Applicant

 Name:  PD Dr. Attila Aszodi

 E-mail: attila.aszodi@med.uni-muenchen.de


Integrins in Osteoarthritis and cartilage repair

Beta 1 integrins, a/b receptors that transmit mechano-chemical signals across the cell membrane, are implicated in articular cartilage (AC) development, remodelling and repair. The collagen-binding a10b1 integrin is abundantly expressed on chondrocytes and is present in a sub-population of human mesenchymal stem cells (hMSCs).

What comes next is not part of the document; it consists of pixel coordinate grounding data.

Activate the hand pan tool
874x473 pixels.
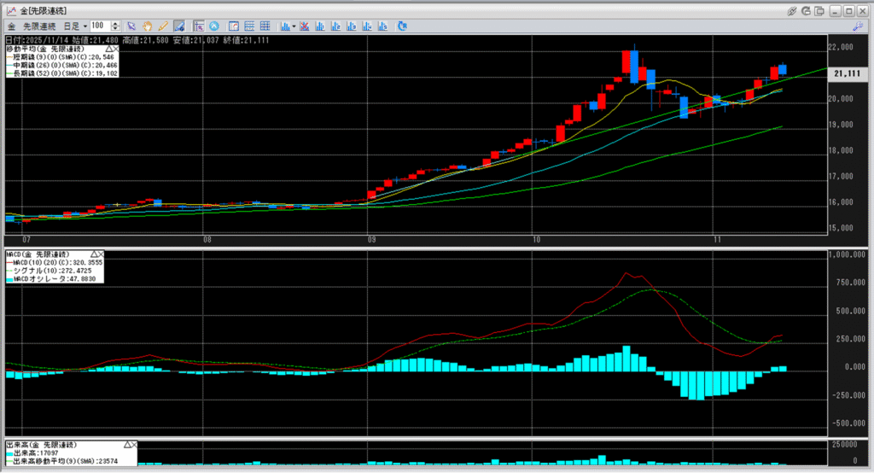click(x=147, y=26)
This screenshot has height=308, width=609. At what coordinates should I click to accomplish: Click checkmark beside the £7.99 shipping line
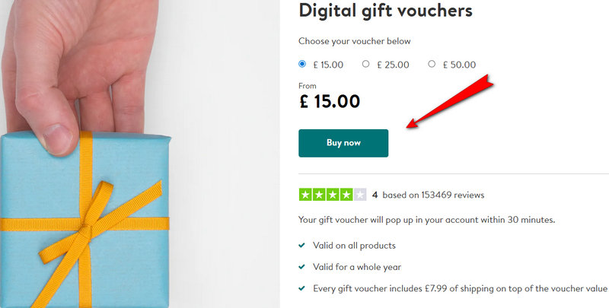(x=303, y=288)
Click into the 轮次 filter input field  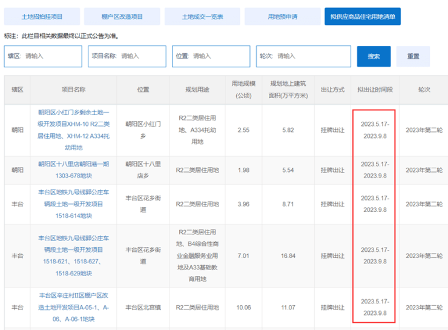click(x=295, y=56)
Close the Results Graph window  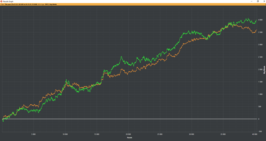(x=264, y=2)
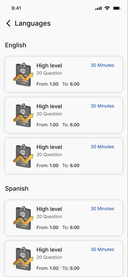Open the first Spanish High level title
Image resolution: width=128 pixels, height=277 pixels.
49,209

Our previous studies with genetically modified mice showed that b1 and a10 integrins are required for skeletal development and the lack of the b1 subunit on chondrocytes leads to osteoarthritis (OA)-like changes of the AC. Our recent work identified mechanosensitive signalling pathways downstream of b1 integrin; emphasised the importance of b1 in the mechanical stability of the AC and revealed that priming of a10 in hMSCs enhances chondrogenesis in vitro. To explore a10 integrin in AC degeneration (Aim 1), a10-null and control mice will be investigated in experimental situations reflecting risk factors of OA (aging, injury). The combined role of risk factors and a10-deficiency on the mechanical properties of the AC will be investigated by atomic force microscopy, the impact of a10 and b1 deficient AC on subchondral bone will be assessed by nanoCT and osteoclast/neurotransmitter profiling. To decipher the role of a10 and b1 integrins in mechano-transduction (Aim 2), control and mutant chondrocytes will be mechanically stimulated using an in vitro hip injury model and in chondrocyte-gel plugs. Protein and gene expression profiles including miRNAs will be analyzed upon mechanical stimulation. To challenge AC regeneration (Aim 3), a10 overexpressing hMSCs will be assessed for chondrogenic differentiation and cartilage repair using ex vivo and in vivo repair models.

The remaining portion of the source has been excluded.